Exercise aim ->
Locate every line in the records below that contains the word "section", and copy each one.

Supplied material ->

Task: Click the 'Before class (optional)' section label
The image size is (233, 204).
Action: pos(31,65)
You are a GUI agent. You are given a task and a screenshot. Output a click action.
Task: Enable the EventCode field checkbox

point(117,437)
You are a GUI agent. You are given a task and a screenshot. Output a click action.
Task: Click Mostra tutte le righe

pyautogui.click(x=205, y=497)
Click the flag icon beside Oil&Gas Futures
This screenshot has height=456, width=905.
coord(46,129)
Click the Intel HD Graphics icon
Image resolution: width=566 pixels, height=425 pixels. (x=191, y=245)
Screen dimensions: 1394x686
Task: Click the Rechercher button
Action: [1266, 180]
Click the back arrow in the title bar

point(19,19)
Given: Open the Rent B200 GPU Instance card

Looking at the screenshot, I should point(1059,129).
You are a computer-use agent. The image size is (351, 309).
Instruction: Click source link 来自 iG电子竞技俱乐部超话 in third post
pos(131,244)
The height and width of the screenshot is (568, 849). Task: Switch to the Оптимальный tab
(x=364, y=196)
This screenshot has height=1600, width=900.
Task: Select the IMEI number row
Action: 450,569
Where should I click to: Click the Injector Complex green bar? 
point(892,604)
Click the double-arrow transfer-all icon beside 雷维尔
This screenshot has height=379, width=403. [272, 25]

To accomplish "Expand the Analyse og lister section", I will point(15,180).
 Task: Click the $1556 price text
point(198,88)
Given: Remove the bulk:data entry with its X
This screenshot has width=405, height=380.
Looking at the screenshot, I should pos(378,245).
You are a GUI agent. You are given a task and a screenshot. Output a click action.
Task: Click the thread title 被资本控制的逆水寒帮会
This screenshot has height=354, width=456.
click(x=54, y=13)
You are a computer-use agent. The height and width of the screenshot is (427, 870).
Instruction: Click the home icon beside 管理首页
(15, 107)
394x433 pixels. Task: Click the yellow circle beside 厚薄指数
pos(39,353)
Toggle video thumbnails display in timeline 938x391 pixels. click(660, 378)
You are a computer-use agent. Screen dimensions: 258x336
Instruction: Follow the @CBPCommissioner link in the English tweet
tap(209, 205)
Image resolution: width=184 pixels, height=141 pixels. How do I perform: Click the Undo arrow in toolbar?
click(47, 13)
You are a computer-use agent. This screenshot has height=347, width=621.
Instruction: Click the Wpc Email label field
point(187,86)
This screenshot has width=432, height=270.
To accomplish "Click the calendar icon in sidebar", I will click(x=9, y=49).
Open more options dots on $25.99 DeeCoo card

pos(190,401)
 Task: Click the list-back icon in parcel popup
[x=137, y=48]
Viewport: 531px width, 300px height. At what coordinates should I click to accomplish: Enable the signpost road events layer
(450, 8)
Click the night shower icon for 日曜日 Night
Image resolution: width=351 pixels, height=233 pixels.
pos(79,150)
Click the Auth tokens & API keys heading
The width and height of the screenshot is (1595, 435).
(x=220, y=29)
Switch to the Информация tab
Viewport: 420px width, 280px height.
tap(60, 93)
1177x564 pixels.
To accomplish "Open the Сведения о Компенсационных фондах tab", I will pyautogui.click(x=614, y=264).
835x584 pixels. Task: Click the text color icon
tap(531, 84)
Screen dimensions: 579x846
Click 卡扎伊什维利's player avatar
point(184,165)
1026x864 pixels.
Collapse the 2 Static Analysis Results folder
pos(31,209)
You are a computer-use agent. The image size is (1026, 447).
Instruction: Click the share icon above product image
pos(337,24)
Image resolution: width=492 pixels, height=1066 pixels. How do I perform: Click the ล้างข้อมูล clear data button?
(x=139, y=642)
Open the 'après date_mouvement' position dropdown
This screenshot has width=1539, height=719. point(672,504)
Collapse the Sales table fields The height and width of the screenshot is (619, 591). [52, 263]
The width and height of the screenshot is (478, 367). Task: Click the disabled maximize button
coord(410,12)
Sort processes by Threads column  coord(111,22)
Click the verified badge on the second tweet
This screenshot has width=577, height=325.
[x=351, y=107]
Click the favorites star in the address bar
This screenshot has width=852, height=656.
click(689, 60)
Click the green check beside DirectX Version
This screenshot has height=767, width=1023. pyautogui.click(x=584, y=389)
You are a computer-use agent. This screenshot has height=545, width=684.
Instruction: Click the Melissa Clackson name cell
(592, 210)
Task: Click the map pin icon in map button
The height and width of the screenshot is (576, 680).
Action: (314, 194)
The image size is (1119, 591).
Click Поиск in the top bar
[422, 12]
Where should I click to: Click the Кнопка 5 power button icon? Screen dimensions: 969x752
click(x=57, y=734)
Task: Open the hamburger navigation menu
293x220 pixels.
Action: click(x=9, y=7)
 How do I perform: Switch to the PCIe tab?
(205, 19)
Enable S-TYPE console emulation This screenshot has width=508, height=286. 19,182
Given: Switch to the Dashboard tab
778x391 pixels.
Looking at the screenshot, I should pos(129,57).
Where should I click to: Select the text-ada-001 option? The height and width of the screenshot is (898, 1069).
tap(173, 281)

Response ->
Task: Click the 'Before class (optional)' section label
To accomplish "Expand the Analyse og lister section", I will point(15,180).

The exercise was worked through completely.